Suppose that Count Buffon got the same result, $\hat{p}$ = 0.507, from tossing a coin 100,000 times. The sampling distribution of $\hat{p}$ when the null hypothesis is true always has mean 0.5, but its standard deviation gets smaller as the sample size n gets larger. Figure 23.2 displays the two sampling distributions, for n = 4040 and n = 100,000. The lower curve in this figure is the same Normal curve as in Figure 23.1, drawn on a scale that allows us to show the very tall and narrow curve for n = 100,000. Locating the sample outcome $\hat{p}$ = 0.507 on the two curves, you see that the same outcome is more or less surprising depending on the size of the sample.

Page 553

Figure 23.2: Figure 23.2 The two sampling distributions of the proportion of heads in 4040 and 100,000 tosses of a balanced coin, Example 3. Sample proportion 0.507 is not unusual in 4040 tosses but is very unusual in 100,000 tosses.

The P-values are P = 0.37 for n = 4040 and P = 0.000009 for n = 100,000. Imagine tossing a balanced coin 4040 times repeatedly. You will get a proportion of heads at least as far from one-half as Buffon’s 0.507 in about 37% of your repetitions. If you toss a balanced coin 100,000 times repeatedly, however, you will almost never (nine times in one million repeats) get an outcome as or more unbalanced than this.

The outcome $\hat{p}$ = 0.507 is not evidence against the hypothesis that the coin is balanced if it comes up in 4040 tosses. It is completely convincing evidence if it comes up in 100,000 tosses.

Beware the naked P-value

The P-value of a significance test depends strongly on the size of the sample, as well as on the truth about the population.
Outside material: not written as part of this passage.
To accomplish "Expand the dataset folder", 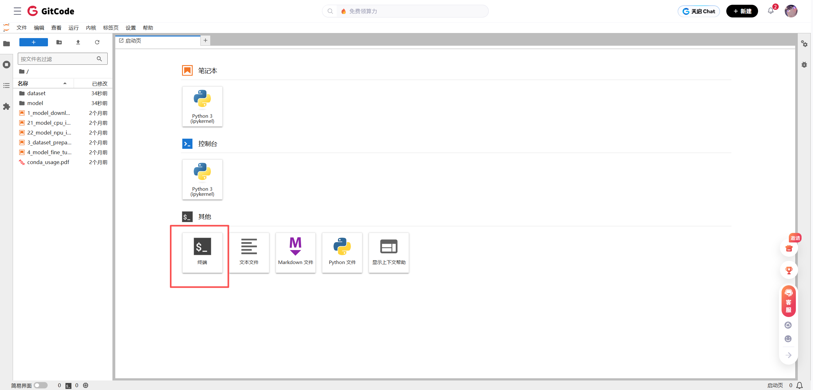I will 36,93.
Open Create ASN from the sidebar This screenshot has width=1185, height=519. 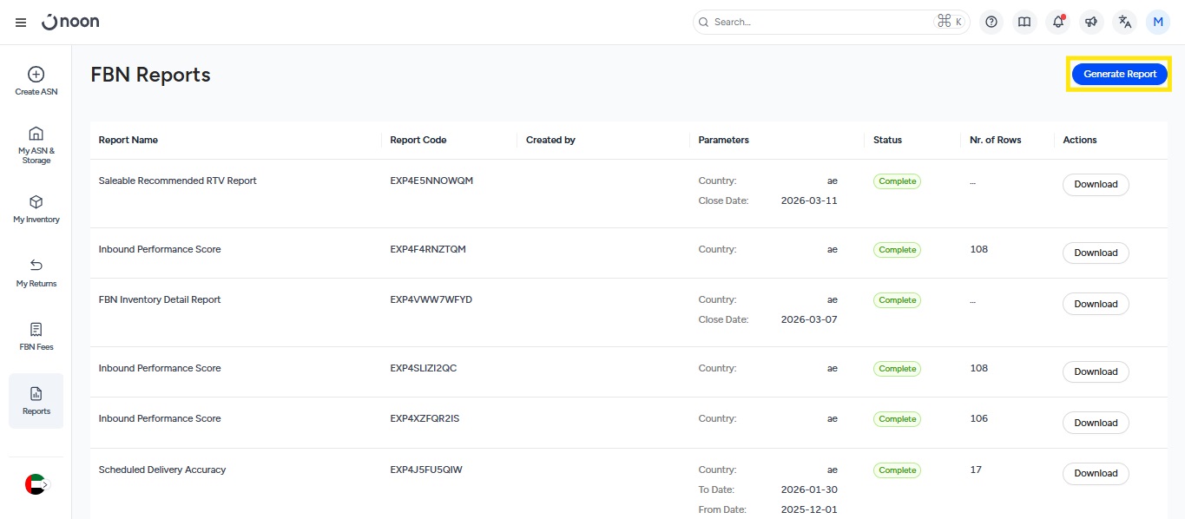click(x=36, y=82)
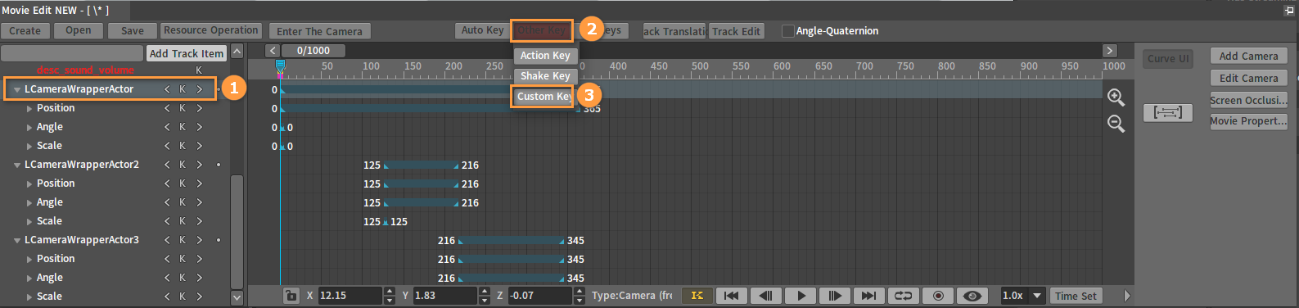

It is bad practice to report a naked P-value (a P-value by itself) without also giving the sample size and a statistic or statistics that describe the sample outcome.

Page 554

NOW IT’S YOUR TURN

Question 23.1

23.1 Weight loss. A company that sells a weight-loss program conducted a randomized experiment to determine whether people lost weight after eight weeks on the program. The company researchers report that, on average, the subjects in the study lost weight and that the weight loss was statistically significant with a P-value of 0.013. Do you find the results convincing? If so, why? If not, what additional information would you like to have?

23.1. We would like to know both the sample size and the actual mean weight loss before deciding whether we find the results convincing. Better yet, we would like to know exactly how the study was conducted and to have the actual data. Unfortunately, in many research studies, it is not possible to get the actual data from researchers.